[Prompt]: Duplicate the rows below verbatim, from the line containing "Click the save file icon" through the line containing "Action: point(1388,983)", with both of those lines included.

[Dataset extract]:
--- --- ---
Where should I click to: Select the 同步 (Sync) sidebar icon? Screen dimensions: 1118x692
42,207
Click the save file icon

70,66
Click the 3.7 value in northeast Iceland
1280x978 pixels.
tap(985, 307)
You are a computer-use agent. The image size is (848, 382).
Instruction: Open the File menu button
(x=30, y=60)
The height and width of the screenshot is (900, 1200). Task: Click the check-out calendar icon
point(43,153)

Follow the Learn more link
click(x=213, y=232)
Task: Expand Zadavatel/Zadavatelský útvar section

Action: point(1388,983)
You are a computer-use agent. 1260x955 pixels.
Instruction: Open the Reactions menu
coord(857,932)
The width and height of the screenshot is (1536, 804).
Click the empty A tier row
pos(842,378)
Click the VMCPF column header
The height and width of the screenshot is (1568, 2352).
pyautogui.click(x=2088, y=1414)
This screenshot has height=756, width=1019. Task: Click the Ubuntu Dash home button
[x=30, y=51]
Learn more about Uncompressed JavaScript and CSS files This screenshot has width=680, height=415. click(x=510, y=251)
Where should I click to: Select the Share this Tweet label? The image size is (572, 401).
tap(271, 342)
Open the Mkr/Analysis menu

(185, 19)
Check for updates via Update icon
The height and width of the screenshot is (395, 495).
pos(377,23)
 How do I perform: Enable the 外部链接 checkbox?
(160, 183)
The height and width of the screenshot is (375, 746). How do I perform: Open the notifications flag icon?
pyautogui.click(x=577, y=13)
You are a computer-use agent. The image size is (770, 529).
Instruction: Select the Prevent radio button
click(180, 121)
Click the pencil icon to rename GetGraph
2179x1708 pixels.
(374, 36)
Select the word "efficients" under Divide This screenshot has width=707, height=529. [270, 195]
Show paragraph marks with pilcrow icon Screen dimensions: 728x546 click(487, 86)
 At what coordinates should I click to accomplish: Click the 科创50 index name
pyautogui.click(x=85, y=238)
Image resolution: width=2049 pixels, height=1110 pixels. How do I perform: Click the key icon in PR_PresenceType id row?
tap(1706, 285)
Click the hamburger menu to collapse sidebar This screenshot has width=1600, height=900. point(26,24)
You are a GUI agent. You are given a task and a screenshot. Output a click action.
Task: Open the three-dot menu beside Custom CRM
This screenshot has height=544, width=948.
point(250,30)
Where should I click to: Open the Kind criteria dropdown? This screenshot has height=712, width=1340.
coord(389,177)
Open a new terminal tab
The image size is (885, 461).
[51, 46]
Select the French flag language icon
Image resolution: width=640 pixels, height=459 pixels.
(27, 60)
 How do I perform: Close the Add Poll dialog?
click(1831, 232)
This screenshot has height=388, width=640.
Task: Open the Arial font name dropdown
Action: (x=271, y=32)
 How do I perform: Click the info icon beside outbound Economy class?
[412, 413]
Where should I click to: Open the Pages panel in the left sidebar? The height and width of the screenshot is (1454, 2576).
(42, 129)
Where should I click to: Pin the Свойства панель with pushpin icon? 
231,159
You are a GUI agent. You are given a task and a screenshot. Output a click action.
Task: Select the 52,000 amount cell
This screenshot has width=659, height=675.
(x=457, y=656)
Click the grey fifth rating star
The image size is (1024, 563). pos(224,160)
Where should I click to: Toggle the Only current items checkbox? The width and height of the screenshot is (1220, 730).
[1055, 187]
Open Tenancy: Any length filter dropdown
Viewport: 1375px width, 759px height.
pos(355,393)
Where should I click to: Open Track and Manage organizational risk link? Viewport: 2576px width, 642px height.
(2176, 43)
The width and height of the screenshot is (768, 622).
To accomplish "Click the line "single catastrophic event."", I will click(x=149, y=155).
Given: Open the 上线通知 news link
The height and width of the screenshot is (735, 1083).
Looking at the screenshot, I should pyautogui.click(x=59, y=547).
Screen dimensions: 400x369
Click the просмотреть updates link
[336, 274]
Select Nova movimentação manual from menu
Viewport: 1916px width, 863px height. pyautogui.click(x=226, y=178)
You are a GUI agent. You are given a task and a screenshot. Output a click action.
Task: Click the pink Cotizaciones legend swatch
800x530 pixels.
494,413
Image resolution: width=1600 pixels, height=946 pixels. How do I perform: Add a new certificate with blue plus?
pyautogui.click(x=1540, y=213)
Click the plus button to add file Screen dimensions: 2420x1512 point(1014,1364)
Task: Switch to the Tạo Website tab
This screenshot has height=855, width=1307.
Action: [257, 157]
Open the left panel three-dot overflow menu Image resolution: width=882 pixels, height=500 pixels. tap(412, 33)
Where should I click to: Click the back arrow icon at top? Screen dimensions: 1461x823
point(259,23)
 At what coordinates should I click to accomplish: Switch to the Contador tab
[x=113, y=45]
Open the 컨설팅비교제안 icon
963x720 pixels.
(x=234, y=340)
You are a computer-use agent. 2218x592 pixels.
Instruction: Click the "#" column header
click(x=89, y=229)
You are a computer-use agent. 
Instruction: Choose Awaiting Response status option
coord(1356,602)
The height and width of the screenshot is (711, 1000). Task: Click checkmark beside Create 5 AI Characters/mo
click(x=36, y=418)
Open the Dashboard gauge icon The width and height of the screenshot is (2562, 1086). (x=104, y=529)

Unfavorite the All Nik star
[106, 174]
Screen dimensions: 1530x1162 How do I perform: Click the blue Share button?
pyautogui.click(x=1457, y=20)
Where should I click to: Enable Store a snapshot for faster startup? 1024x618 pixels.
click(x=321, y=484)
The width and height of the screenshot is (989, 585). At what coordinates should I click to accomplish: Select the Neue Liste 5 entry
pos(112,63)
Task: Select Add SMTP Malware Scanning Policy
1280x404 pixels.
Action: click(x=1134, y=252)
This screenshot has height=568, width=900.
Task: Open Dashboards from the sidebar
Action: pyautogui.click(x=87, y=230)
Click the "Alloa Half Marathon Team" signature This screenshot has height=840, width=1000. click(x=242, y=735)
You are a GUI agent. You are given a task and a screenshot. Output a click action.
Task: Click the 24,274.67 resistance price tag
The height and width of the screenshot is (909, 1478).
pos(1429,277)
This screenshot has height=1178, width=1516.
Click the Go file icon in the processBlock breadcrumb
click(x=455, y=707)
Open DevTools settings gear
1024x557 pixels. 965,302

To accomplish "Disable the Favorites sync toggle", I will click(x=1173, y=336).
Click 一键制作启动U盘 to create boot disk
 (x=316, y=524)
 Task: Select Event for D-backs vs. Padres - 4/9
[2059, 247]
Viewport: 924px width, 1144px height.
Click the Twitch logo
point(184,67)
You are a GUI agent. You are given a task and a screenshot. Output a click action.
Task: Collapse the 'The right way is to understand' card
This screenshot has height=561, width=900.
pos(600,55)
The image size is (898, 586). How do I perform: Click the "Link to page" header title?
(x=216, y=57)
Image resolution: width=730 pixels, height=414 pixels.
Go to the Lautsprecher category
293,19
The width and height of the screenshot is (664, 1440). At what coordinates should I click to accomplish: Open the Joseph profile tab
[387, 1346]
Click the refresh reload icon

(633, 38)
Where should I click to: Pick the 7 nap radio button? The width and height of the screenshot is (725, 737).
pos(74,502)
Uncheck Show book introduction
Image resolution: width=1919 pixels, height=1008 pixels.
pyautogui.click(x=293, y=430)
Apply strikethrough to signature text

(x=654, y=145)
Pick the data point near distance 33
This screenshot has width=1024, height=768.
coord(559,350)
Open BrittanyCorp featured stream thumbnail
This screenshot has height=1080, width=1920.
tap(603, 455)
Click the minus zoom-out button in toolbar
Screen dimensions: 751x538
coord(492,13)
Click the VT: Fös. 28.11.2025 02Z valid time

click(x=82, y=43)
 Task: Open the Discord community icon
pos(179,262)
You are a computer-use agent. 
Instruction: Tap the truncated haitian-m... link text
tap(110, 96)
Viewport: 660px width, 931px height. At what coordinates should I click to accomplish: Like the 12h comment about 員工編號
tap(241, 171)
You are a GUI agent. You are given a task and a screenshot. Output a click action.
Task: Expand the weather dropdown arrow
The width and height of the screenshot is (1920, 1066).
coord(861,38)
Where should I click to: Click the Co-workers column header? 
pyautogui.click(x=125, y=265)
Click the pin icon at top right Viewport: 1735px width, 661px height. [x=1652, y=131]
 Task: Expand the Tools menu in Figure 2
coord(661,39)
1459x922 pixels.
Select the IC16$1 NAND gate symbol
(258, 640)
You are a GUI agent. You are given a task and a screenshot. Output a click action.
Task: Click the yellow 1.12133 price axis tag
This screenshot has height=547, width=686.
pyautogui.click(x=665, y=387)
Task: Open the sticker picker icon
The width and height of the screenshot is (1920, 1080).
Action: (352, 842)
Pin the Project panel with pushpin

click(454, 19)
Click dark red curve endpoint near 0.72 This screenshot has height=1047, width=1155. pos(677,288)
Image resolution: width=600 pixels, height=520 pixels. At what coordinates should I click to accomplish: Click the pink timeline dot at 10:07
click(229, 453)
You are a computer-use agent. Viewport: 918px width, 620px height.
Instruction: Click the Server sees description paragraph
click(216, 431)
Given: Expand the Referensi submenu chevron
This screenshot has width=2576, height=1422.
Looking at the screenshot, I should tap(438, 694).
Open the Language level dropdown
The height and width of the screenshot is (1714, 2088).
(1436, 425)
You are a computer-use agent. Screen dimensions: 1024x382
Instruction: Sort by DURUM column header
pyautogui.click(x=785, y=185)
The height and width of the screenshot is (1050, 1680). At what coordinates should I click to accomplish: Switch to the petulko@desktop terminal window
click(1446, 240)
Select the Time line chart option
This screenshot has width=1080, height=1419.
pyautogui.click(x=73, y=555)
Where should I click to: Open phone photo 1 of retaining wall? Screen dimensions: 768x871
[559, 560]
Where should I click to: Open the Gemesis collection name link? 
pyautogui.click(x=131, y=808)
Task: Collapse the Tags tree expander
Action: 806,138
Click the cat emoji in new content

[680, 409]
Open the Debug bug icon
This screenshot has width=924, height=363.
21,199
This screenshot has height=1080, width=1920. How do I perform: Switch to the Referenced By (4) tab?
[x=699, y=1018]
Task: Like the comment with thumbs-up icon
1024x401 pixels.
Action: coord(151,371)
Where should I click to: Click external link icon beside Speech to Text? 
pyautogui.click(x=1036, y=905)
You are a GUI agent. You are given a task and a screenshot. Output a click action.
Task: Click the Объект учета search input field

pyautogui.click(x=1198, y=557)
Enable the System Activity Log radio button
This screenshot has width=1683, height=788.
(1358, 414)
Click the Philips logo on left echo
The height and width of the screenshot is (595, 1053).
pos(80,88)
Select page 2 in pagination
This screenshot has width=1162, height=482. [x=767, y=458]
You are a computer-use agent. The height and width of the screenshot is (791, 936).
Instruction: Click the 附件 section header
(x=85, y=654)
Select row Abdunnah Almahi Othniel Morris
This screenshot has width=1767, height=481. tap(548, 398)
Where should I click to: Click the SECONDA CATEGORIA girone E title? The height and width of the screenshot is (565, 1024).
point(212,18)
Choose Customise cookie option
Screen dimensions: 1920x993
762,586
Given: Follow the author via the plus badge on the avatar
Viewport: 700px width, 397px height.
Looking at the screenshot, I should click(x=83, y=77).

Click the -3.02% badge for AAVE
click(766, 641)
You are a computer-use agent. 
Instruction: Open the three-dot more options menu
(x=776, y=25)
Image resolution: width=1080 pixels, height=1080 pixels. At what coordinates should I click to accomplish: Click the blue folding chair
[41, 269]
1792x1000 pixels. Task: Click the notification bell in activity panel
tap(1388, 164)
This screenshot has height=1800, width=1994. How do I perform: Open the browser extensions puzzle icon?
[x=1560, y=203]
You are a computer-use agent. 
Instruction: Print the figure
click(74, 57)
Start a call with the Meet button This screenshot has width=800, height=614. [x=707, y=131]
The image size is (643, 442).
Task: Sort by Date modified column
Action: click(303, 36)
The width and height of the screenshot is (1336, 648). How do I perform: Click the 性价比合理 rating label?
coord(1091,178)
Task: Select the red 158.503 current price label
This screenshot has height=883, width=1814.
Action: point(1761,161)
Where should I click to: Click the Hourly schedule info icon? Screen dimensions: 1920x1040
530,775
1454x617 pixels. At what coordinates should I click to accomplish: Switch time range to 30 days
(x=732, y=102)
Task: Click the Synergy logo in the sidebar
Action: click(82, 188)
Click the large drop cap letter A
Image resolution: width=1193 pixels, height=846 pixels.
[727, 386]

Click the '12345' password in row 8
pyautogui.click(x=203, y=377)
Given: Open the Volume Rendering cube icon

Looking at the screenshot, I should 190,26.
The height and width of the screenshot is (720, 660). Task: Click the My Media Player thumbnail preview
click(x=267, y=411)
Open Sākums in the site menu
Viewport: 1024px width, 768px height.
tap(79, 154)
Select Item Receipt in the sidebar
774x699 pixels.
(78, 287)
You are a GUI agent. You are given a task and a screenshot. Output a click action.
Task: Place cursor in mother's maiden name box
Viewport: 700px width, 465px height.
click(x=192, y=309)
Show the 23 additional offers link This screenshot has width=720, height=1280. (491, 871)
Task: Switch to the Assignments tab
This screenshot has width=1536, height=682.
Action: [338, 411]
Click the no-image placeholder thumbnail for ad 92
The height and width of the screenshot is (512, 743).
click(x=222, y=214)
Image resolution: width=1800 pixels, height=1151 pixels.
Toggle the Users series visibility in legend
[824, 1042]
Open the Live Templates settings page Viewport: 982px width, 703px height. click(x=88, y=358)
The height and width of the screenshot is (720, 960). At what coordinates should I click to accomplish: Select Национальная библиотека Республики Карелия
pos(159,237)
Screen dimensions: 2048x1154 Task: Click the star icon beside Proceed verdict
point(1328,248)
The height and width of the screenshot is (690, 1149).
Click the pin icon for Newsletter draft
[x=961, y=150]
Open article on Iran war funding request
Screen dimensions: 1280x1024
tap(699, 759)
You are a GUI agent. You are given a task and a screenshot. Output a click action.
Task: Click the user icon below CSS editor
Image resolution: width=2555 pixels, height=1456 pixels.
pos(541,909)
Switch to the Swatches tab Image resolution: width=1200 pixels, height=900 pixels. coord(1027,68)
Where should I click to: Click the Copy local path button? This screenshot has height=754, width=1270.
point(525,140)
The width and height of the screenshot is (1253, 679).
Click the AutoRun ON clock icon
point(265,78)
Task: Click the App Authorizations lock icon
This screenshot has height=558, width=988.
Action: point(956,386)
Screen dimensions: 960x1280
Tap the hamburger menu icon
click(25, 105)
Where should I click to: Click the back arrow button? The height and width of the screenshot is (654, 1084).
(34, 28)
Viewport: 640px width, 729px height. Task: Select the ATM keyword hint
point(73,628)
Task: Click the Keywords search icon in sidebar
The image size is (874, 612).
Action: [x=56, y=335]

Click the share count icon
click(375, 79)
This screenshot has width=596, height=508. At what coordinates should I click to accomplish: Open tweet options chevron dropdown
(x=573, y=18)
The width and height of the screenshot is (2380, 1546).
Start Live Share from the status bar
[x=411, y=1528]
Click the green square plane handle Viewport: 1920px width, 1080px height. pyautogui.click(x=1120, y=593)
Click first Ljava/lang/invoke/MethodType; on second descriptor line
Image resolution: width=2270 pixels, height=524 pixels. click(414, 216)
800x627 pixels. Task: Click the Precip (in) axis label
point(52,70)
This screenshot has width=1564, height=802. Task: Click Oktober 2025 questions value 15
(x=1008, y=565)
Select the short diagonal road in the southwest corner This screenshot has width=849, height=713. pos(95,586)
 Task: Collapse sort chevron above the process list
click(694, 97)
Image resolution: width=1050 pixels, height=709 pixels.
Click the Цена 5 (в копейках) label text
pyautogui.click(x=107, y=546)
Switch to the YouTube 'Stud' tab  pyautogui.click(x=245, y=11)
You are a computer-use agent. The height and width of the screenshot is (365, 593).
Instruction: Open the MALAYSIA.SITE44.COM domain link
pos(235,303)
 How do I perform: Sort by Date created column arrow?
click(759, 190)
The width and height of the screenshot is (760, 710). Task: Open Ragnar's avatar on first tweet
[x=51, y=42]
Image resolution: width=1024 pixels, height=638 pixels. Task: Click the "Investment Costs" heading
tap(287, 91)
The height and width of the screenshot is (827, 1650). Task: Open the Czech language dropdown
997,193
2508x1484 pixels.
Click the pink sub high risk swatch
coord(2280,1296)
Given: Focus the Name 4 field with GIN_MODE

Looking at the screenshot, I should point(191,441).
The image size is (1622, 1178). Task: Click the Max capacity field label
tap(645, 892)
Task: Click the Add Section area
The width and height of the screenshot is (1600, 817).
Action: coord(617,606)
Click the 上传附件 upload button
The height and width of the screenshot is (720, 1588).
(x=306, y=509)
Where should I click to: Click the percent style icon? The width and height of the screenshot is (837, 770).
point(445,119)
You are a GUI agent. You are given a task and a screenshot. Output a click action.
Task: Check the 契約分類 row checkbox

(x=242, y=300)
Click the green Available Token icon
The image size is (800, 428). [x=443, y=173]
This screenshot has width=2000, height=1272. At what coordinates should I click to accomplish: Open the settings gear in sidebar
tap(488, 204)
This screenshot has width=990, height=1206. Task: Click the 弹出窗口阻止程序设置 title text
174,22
--- --- ---
[Output]:
Click the save file icon

70,66
Click the 3.7 value in northeast Iceland
1280x978 pixels.
tap(985, 307)
You are a computer-use agent. The image size is (848, 382).
Instruction: Open the File menu button
(x=30, y=60)
The height and width of the screenshot is (900, 1200). Task: Click the check-out calendar icon
point(43,153)

Follow the Learn more link
click(x=213, y=232)
Task: Expand Zadavatel/Zadavatelský útvar section

Action: point(1388,983)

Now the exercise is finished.